Input data START

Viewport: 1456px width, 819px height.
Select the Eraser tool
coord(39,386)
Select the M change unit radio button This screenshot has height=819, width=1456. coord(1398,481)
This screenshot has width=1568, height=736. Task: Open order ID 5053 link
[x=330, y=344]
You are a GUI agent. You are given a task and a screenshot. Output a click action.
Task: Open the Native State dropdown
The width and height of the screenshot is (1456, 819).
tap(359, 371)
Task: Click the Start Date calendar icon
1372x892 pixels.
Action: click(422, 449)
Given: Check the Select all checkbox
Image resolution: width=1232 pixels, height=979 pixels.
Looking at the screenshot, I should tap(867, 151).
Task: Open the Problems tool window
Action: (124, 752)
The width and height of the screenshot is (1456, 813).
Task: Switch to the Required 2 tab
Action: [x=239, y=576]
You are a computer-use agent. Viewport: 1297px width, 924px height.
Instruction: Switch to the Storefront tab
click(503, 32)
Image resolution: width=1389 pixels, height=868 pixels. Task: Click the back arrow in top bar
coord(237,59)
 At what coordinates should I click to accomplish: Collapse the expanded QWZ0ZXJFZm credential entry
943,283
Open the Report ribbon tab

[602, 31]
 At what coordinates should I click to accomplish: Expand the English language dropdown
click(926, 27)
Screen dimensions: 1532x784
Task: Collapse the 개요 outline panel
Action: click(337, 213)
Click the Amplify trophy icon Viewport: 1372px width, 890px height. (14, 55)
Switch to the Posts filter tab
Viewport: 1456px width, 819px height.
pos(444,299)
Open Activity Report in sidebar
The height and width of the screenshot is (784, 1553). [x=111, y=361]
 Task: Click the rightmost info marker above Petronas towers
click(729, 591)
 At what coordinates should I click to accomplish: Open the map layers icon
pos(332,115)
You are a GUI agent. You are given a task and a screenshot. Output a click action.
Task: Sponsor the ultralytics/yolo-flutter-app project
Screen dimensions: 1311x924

Input data END

Prompt
When you reply, retype each line exactly as it appears above.

Solution to the problem
Viewport: 1456px width, 819px height.
Select the Eraser tool
coord(39,386)
Select the M change unit radio button This screenshot has height=819, width=1456. coord(1398,481)
This screenshot has width=1568, height=736. Task: Open order ID 5053 link
[x=330, y=344]
You are a GUI agent. You are given a task and a screenshot. Output a click action.
Task: Open the Native State dropdown
The width and height of the screenshot is (1456, 819).
tap(359, 371)
Task: Click the Start Date calendar icon
1372x892 pixels.
Action: click(422, 449)
Given: Check the Select all checkbox
Image resolution: width=1232 pixels, height=979 pixels.
Looking at the screenshot, I should tap(867, 151).
Task: Open the Problems tool window
Action: (124, 752)
The width and height of the screenshot is (1456, 813).
Task: Switch to the Required 2 tab
Action: [x=239, y=576]
You are a computer-use agent. Viewport: 1297px width, 924px height.
Instruction: Switch to the Storefront tab
click(503, 32)
Image resolution: width=1389 pixels, height=868 pixels. Task: Click the back arrow in top bar
coord(237,59)
 At what coordinates should I click to accomplish: Collapse the expanded QWZ0ZXJFZm credential entry
943,283
Open the Report ribbon tab

[602, 31]
 At what coordinates should I click to accomplish: Expand the English language dropdown
click(926, 27)
Screen dimensions: 1532x784
Task: Collapse the 개요 outline panel
Action: click(337, 213)
Click the Amplify trophy icon Viewport: 1372px width, 890px height. (14, 55)
Switch to the Posts filter tab
Viewport: 1456px width, 819px height.
pos(444,299)
Open Activity Report in sidebar
The height and width of the screenshot is (784, 1553). [x=111, y=361]
 Task: Click the rightmost info marker above Petronas towers
click(729, 591)
 At what coordinates should I click to accomplish: Open the map layers icon
pos(332,115)
You are a GUI agent. You are given a task and a screenshot. Output a click action.
Task: Sponsor the ultralytics/yolo-flutter-app project
Screen dimensions: 1311x924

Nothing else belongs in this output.